Colorado Legislative Council Staff

STATE

REVISED FISCAL NOTE

(Replaces Fiscal Note dated March 10, 1998)

TABOR Refund Impact

General and Cash Fund Revenue and Expenditure Impact

Drafting Number:

Prime Sponsor(s):

LLS 98-839

Rep. Faatz

Sen. Lacy

Date:

Bill Status:

Fiscal Analyst:

March 30, 1998

House Appropriations

Scott Nachtrieb (866-4752)

 

TITLE:            CONCERNING THE ENFORCEMENT OF LAWS RELATING TO THE PURCHASE OF TOBACCO BY MINORS, AND MAKING AN APPROPRIATION THEREFOR.


Summary of Legislation


            The bill, as amended by the House Finance Committee, March 20, 1998, would make it a civil penalty for a retailer to sell tobacco products to persons under the age of 18. A retailer would have an affirmative defense if the minor used a false identification showing that the minor was over the age of 18. In addition, the current criminal offense for violating the prohibition against selling tobacco in vending machines and the requirement that a sign be posted in all businesses selling tobacco informing customers of the penalty for the purchase or attempted purchase of tobacco by minors would be changed to a civil penalty. The bill also specifies that an attempt to purchase tobacco by a minor is a class 2 petty offense except when acting at the direction of a governmental agency authorized to conduct compliance checks.


STATE FISCAL IMPACT SUMMARY

FY 1998/99

FY 1999/2000

State Revenues

General Fund

Tobacco Use Prevention Fund

Federal Funds


Fines less than $10,000

$22,000

*


Fines less than $10,000

$22,000

*

State Expenditures

General Fund

Tobacco Use Prevention Fund (Grant program)

Cash Exempt Funds (Department of Law)**


$140,806

$22,000

$7,366


$130,228

$22,000

$7,366

FTE Position Change

2.5 FTE

2.5 FTE

Local Government Impact — None

* See State Revenues Section for impact legislation may have on federal funds to the Department of Human Services.

** Department of Law’s expenditure is included in the Department of Revenue’s General Fund expenditure total.


            The state enforcement of this program is the result of a federal mandate. Therefore, the expenditures of this program would be exempt from the six percent General Fund expenditure limitation (Arveschoug limit).


            The Liquor Enforcement Division in the Department of Revenue would be the lead state enforcement agency. The division would coordinate inspections to prevent duplicative inspections by different state governmental agencies. A hearing and appeals process would be established for alleged violations relating to the sale of tobacco products to minors. Fines collected from convictions under the law would be paid to the Tobacco Use Prevention Fund created in the bill. The Department of Human Services would award grants to programs training retail employees about laws relating to the sale of tobacco or to programs designed to prevent the use of tobacco by minors. The new provisions would be repealed July 1, 2001. This bill would become effective July 1, 1998 and apply to violations on or after that date.

- **Given task 1**
In the revised fiscal note, write out the stretch from "March 30, 1998" through "AN APPROPRIATION THEREFOR." again, replacing "House Appropriations" with "Senate Appropriations".

(Data listing)
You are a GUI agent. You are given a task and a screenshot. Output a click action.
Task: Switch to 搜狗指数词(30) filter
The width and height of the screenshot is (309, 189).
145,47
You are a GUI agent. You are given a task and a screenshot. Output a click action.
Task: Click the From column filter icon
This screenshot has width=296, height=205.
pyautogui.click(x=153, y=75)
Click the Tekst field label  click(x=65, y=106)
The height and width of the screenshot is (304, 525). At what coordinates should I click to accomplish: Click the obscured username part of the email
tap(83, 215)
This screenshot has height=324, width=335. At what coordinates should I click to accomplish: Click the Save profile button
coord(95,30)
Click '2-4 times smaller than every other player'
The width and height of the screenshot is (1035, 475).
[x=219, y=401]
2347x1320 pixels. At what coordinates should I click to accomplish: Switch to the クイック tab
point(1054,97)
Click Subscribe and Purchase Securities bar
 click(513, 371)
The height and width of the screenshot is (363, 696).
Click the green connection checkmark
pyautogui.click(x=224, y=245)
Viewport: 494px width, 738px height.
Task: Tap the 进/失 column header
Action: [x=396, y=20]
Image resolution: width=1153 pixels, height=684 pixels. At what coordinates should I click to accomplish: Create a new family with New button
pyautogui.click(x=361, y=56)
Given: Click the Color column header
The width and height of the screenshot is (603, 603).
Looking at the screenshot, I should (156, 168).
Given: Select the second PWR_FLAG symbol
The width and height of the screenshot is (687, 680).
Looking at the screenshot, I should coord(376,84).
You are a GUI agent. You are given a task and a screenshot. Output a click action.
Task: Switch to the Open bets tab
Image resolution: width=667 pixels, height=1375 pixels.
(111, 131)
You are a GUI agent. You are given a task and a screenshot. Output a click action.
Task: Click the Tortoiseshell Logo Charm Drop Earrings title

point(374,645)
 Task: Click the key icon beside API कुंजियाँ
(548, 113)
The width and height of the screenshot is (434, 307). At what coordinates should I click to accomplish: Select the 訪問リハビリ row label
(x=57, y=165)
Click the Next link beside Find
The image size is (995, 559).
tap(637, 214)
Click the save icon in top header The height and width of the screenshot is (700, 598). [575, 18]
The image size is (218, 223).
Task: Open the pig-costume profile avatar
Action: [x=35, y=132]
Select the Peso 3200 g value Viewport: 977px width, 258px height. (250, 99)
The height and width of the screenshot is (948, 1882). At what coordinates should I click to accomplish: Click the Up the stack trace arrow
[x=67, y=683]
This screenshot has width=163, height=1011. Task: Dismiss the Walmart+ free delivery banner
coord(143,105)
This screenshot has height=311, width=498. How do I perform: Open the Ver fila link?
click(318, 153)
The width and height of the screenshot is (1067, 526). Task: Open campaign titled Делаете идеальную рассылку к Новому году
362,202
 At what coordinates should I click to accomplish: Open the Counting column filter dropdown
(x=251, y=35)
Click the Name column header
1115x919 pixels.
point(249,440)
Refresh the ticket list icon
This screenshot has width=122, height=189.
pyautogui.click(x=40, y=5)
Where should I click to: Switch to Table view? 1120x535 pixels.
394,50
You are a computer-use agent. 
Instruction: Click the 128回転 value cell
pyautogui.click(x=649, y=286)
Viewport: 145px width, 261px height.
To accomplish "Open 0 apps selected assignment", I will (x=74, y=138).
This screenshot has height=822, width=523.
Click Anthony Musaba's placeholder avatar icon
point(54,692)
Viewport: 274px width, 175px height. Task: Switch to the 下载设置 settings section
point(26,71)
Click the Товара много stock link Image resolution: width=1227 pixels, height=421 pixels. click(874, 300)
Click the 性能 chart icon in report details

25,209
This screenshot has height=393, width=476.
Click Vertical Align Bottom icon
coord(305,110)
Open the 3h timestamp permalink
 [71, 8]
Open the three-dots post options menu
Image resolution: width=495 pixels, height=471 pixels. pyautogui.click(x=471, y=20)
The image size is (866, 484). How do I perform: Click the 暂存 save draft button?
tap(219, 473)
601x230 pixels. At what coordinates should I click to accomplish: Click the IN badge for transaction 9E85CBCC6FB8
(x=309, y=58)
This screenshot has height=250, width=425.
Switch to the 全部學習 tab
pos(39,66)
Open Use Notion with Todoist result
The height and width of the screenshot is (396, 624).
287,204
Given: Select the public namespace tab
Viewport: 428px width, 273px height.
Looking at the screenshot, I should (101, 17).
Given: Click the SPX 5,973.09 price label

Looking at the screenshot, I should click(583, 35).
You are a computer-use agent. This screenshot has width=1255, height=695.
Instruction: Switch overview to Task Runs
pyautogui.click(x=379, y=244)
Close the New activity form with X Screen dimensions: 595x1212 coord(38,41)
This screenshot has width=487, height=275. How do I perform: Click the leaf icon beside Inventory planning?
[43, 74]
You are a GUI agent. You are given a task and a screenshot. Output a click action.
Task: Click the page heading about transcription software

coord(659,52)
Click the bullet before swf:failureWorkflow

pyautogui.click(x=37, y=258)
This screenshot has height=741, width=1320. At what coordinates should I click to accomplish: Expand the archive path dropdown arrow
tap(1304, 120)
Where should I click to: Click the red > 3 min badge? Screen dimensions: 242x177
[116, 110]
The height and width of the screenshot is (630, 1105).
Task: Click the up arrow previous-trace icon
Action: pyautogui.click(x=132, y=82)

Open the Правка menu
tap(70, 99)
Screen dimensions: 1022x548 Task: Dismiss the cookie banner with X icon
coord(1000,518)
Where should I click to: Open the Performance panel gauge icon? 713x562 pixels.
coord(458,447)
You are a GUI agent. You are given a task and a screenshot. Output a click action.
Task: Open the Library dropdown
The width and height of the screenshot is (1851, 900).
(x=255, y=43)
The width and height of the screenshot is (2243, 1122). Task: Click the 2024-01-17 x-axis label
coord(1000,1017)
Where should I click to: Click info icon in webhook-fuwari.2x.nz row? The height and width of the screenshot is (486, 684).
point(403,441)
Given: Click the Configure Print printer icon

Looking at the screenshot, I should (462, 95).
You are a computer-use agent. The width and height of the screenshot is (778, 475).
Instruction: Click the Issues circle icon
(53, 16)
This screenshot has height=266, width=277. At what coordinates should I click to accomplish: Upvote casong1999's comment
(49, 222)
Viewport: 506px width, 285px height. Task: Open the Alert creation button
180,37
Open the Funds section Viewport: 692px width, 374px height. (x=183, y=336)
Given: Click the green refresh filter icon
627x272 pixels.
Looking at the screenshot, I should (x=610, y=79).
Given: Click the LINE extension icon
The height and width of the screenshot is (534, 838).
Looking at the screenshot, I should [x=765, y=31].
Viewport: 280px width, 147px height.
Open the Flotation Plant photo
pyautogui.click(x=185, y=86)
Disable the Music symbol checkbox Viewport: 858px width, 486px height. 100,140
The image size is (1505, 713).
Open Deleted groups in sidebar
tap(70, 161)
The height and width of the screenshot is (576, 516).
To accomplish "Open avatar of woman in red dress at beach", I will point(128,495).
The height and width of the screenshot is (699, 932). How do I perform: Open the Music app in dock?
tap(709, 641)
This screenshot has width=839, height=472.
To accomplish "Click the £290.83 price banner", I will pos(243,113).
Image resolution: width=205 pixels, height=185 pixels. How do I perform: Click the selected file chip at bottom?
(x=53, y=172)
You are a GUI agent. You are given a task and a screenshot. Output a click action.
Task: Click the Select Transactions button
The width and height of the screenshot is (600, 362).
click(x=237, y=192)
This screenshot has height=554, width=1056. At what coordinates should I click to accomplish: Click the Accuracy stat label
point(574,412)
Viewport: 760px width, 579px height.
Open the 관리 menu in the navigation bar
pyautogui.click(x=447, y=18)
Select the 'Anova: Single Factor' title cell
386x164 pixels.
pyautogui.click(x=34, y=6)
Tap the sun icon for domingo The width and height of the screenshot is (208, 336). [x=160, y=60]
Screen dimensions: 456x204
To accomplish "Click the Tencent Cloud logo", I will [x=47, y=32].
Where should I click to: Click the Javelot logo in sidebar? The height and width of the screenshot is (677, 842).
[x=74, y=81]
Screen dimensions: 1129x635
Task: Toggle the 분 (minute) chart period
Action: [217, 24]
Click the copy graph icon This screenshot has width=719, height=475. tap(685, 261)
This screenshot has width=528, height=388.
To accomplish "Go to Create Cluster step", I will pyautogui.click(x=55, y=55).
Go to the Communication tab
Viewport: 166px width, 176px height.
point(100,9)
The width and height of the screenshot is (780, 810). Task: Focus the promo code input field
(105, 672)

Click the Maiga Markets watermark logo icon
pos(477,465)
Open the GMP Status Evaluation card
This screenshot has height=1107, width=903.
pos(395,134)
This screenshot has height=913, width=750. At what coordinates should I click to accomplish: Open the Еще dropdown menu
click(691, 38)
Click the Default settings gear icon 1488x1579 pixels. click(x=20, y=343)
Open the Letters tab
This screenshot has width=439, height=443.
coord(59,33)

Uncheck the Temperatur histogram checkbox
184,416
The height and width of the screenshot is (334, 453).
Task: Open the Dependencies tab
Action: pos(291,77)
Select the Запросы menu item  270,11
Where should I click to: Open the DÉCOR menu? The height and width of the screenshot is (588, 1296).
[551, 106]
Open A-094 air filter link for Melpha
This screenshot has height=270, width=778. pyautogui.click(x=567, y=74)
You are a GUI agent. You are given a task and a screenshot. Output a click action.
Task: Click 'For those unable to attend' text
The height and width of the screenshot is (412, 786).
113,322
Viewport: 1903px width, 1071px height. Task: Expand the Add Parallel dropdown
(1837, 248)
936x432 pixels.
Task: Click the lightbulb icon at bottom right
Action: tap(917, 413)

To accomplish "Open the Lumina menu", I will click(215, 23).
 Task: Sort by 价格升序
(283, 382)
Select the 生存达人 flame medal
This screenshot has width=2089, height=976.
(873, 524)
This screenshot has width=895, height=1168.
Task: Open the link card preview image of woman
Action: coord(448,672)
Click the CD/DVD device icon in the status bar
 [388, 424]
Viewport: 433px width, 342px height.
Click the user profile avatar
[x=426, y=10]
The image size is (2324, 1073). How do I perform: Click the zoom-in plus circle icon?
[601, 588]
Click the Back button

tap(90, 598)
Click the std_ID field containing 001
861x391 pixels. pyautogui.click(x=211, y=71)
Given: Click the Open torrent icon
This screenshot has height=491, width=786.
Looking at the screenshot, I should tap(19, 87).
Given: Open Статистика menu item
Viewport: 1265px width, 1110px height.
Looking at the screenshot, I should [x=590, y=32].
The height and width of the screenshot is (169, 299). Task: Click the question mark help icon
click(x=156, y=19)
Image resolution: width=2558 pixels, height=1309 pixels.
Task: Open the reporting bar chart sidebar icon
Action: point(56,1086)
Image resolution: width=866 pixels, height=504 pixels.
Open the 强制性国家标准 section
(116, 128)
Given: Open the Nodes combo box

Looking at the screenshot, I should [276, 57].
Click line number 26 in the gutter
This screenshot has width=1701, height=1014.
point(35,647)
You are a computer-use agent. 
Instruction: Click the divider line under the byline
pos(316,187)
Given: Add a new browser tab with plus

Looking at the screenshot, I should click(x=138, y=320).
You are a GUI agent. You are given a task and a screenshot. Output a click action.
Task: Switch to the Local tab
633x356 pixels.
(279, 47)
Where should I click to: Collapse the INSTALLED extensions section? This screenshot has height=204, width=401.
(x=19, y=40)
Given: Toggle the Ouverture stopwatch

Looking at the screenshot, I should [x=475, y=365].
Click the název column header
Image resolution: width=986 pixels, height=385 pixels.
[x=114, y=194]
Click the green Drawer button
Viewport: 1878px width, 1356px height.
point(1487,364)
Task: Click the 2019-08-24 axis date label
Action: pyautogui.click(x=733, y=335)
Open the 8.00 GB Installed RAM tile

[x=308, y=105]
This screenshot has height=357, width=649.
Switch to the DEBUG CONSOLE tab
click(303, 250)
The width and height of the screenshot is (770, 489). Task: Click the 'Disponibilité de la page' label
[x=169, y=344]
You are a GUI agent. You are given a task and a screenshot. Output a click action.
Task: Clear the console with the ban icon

- **Given task 2**
Return the stretch of the data listing entries from the line that contains "This screenshot has height=311, width=498." through the line that contains "will (x=74, y=138).", reproducing each line exactly.

- **Task solution 1**
March 30, 1998

Senate Appropriations

Scott Nachtrieb (866-4752)

 

TITLE:            CONCERNING THE ENFORCEMENT OF LAWS RELATING TO THE PURCHASE OF TOBACCO BY MINORS, AND MAKING AN APPROPRIATION THEREFOR.

- **Task solution 2**
This screenshot has height=311, width=498. How do I perform: Open the Ver fila link?
click(318, 153)
The width and height of the screenshot is (1067, 526). Task: Open campaign titled Делаете идеальную рассылку к Новому году
362,202
 At what coordinates should I click to accomplish: Open the Counting column filter dropdown
(x=251, y=35)
Click the Name column header
1115x919 pixels.
point(249,440)
Refresh the ticket list icon
This screenshot has width=122, height=189.
pyautogui.click(x=40, y=5)
Where should I click to: Switch to Table view? 1120x535 pixels.
394,50
You are a computer-use agent. 
Instruction: Click the 128回転 value cell
pyautogui.click(x=649, y=286)
Viewport: 145px width, 261px height.
To accomplish "Open 0 apps selected assignment", I will (x=74, y=138).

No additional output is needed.